The French Connection
The concept of entrepreneur is borrowed from the French words entreprendre, “one who undertakes”—that is, a “manager.” In fact, the word entrepreneur was shaped probably from celui qui entreprend, which is loosely translated as “those who get things done.” In the early eighteenth century, a group of thinkers called the Physiocrats surfaced in France around a school of new economic theory. They were the first proponents of laissez-faire and opposed all government intervention in industry, especially taxation. Their doctrine was that the economic affairs of society are best guided by the decisions of individuals.
One of the most famous among them was Richard Cantillon. In a paper he worked on between 1730 and 1734 and that was later published in 1775 as Essai sur la Nature du Commerce en General, he introduced the concept of entrepreneur. He developed these early theories of the entrepreneur after observing the merchants, farmers, and craftsmen of his time. Jean-Baptiste Say, a French businessman turned economist, followed Cantillon with his Trait d’economie politique in 1803. His work commented on the theory of markets and how the entrepreneur is involved in this transaction of goods for money.
Adam Smith’s Invisible Hand and Pin Production
The economic system based on the capitalism concept was completed by the Scottish economist Adam Smith. Leveraging the work performed earlier by the Physiocrats, and in particular Francois Quesnay, Smith completed his famous book, The Wealth of Nations, in 1776 at the beginning of the Industrial Revolution in Britain. Some believe that his main contribution to economics is centered on free enterprise. Introducing the concepts of liberal capitalism and entrepreneurial capitalism, Smith is “known as an architect of our present system of society.”

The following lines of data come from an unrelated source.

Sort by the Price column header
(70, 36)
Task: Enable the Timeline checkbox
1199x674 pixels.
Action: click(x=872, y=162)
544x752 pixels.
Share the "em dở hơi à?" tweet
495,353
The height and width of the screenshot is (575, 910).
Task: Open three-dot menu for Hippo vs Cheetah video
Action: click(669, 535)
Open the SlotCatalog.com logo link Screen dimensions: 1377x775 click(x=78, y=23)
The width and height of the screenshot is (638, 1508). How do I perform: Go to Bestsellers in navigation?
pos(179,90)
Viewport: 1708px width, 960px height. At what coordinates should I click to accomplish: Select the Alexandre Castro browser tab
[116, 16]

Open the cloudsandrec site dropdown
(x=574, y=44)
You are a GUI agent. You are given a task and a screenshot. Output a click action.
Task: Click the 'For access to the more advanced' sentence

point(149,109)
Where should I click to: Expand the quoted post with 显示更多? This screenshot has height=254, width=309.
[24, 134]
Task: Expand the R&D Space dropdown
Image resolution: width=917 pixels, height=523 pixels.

Smith concentrated on the growing manufacturing and trade industries. In particular he studied the division of labor in the manufacturing of pins, which was beginning to incorporate new machines. His central argument in The Wealth of Nations is based on the concept of what he called the “invisible hand.” He believed that human self-interest is the basic psychological driver behind economics, and that a natural order in the universe makes all individual, self-interested endeavors add up to the social good. He also studied the competitiveness of nations and multinational trade. His major theoretical achievement was to take the first steps toward a theory of the optimal efficient allocation of resources under conditions of free competition.
Joseph A. Schumpeter and His “Creative Destruction”
Joseph Alois Schumpeter, an Austrian-American economist, was one of the first to study entrepreneurs and the impact of entrepreneurial capitalism on society. As he wrote in The Theory of Economic Development, he believed that innovation and creativeness distinguished entrepreneurs from other businesspeople. He observed that innovation and entrepreneurship are closely interwoven. He argued that the entrepreneur was at the very center of all business activity. He observed that entrepreneurs create “clusters of innovations” that are the causes of business cycles because their actions create disruptive dislocations and arrive in huge waves. In fact, Schumpeter believed that entrepreneurs deserve the credit for the industrial revolution.
Schumpeter introduced the phrase “creative destruction,” stating that the entrepreneur does not just invent things, but also exploits in novel ways what has already been invented. He identified five types of entrepreneurial activity: new product innovation or the introduction of a new service, new process innovation or new methods of production, market innovation or the opening of new markets, input or resources innovation, and organizational innovation, which is the complete restructuring of an entire industry or the breaking up of a monopoly.